Au FOMU (Fotomuseum) d’Anvers s’achève l’exposition « ‘Om/Mother », fruit d’un travail de la photographe Barbara Debeuckelaere avec près de cinquante femmes issues de 8 familles palestiniennes. À l’aide d’appareils photo analogiques, elles ont documenté leur quotidien à Tel Rumeida, un quartier de Hébron, en Cisjordanie occupée. Rencontre.

Ces images imparfaites, authentiques, vivantes, traduisent à la fois la chaleur du foyer et la fragilité de la vie sous occupation. Comme le résume l’auteure du projet : « La caméra est la seule arme des Palestiniens, pour montrer au monde ce qui se passe. »
Présentée en Belgique, mais aussi en Cisjordanie et bientôt en Italie, l’exposition s’accompagne d’un livre publié par The Eriskay Connection. Les bénéfices de ventes sont reversés à la communauté.

À l’occasion du festival Manifiesta, deux participantes au projet – Horeya Doufesh, 54 ans, surnommée « Om Wisam », et Nidaa Abu Heikal, 21 ans – sont venues témoigner en Belgique, invitées par le collectif artistique SOS Gaza dans le cadre de son projet J’accuse. L’occasion d’entendre ce qu’est, aujourd’hui, le quotidien des familles palestiniennes en Cisjordanie.
« Nous vivons isolés, minute après minute »
« Je m’appelle Nidaa Abu Heikal, je vis à Tel Rumeida, au cœur de Hébron, qui est sous contrôle militaire israélien. Pour rentrer chez nous, nous devons passer des checkpoints. Nous manquons de tout : pas de services, pas d’ambulances autorisées, même en cas d’urgence. Depuis 1967, nous subissons l’occupation et les colonies. »
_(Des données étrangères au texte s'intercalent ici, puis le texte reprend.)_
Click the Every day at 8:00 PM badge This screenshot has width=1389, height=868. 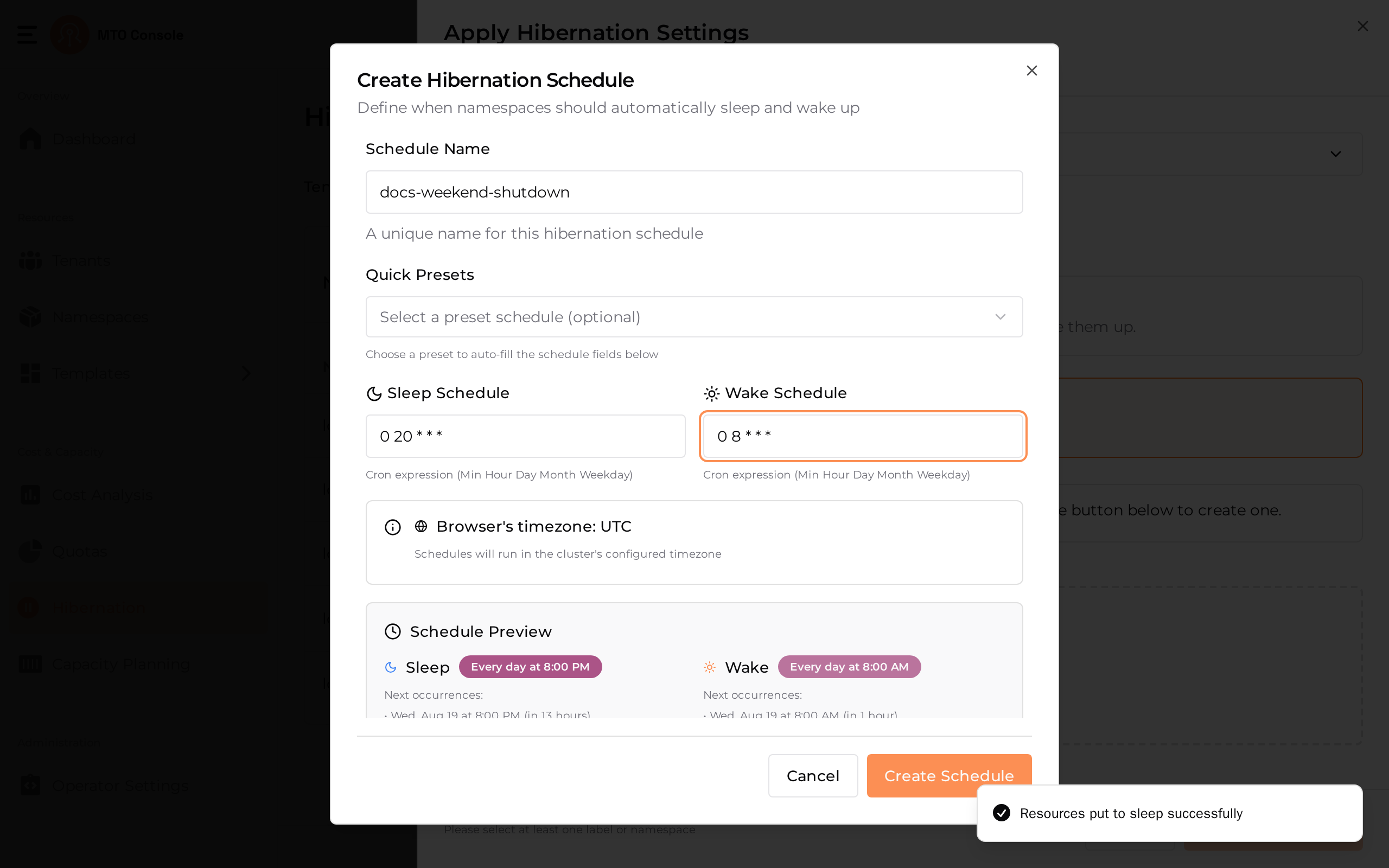(x=530, y=667)
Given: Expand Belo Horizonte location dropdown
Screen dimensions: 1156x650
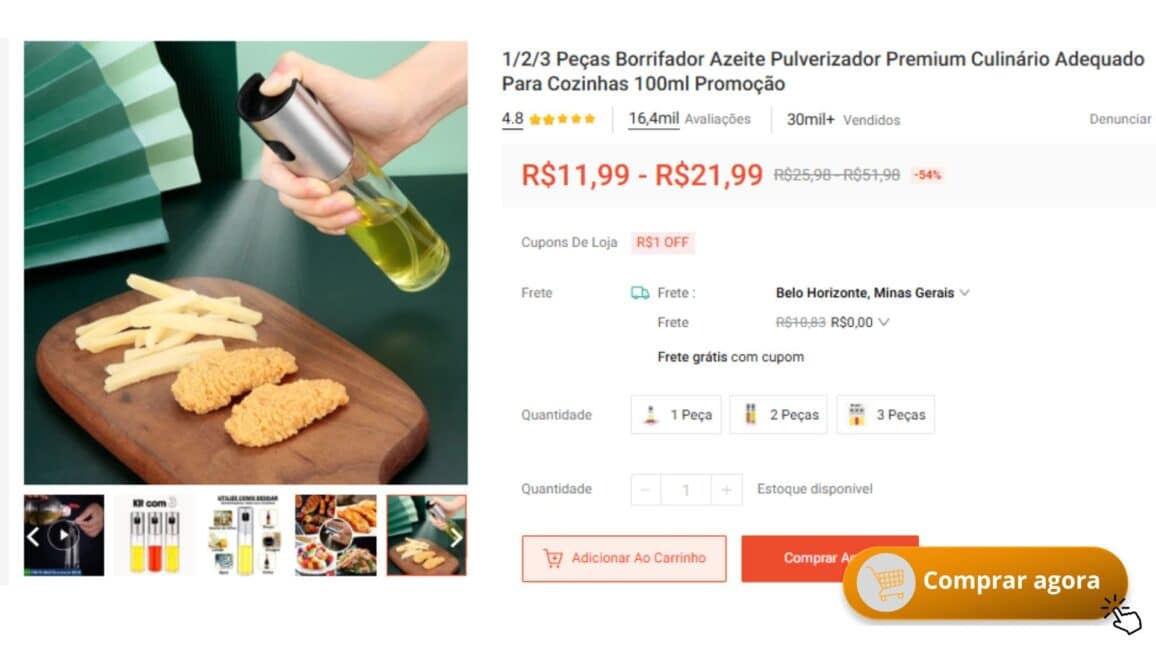Looking at the screenshot, I should point(964,293).
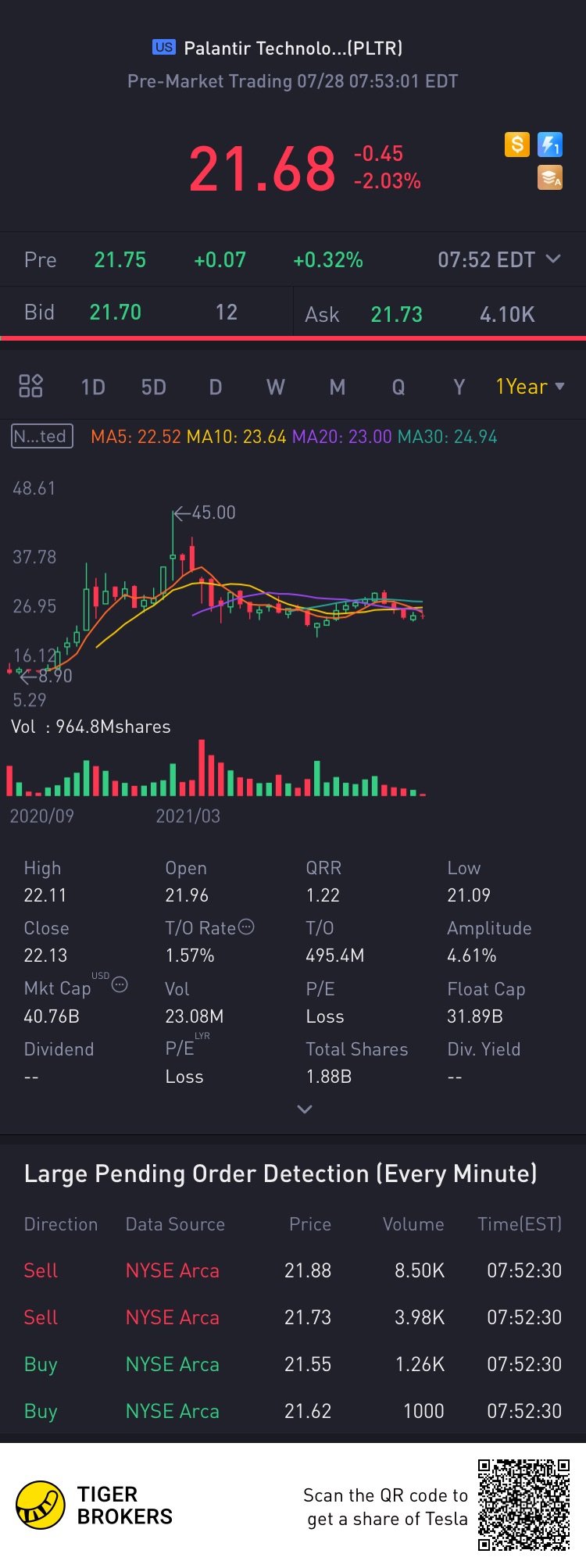Viewport: 586px width, 1568px height.
Task: Tap the 45.00 peak candle marker
Action: 205,513
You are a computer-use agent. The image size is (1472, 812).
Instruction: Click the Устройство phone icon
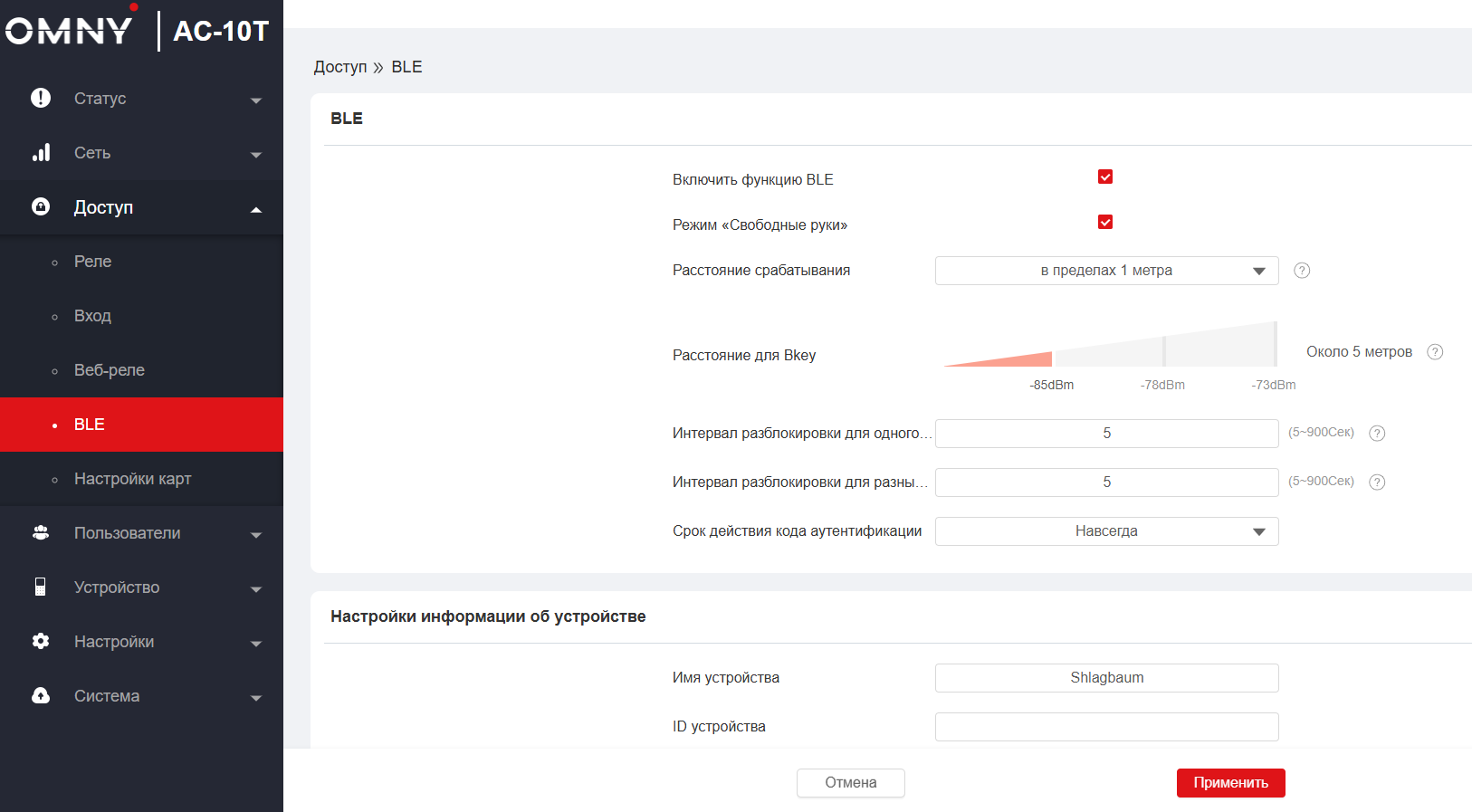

Om Wisam confirme. Les privations, l’isolement sont monnaie courante. « Nos proches n’ont pas le droit de venir nous voir. Nous nous sentons isolés, à chaque minute, chaque seconde. Récemment, à cinq heures du matin, des soldats ont fait irruption chez moi pour tout filmer. Pourquoi ? Nous avons peur que le même sort nous soit réservé qu’aux habitants de Jénine, qui ont été expulsés de leurs maisons. »
Harcèlement et violences
Les deux femmes décrivent un quotidien fait de harcèlement et d’agressions : « Les colons et les soldats nous jettent des pierres, des bouteilles, nous agressent physiquement ou tirent parfois sur des jeunes. Après le 7 octobre, tout s’est encore aggravé », explique Nidaa.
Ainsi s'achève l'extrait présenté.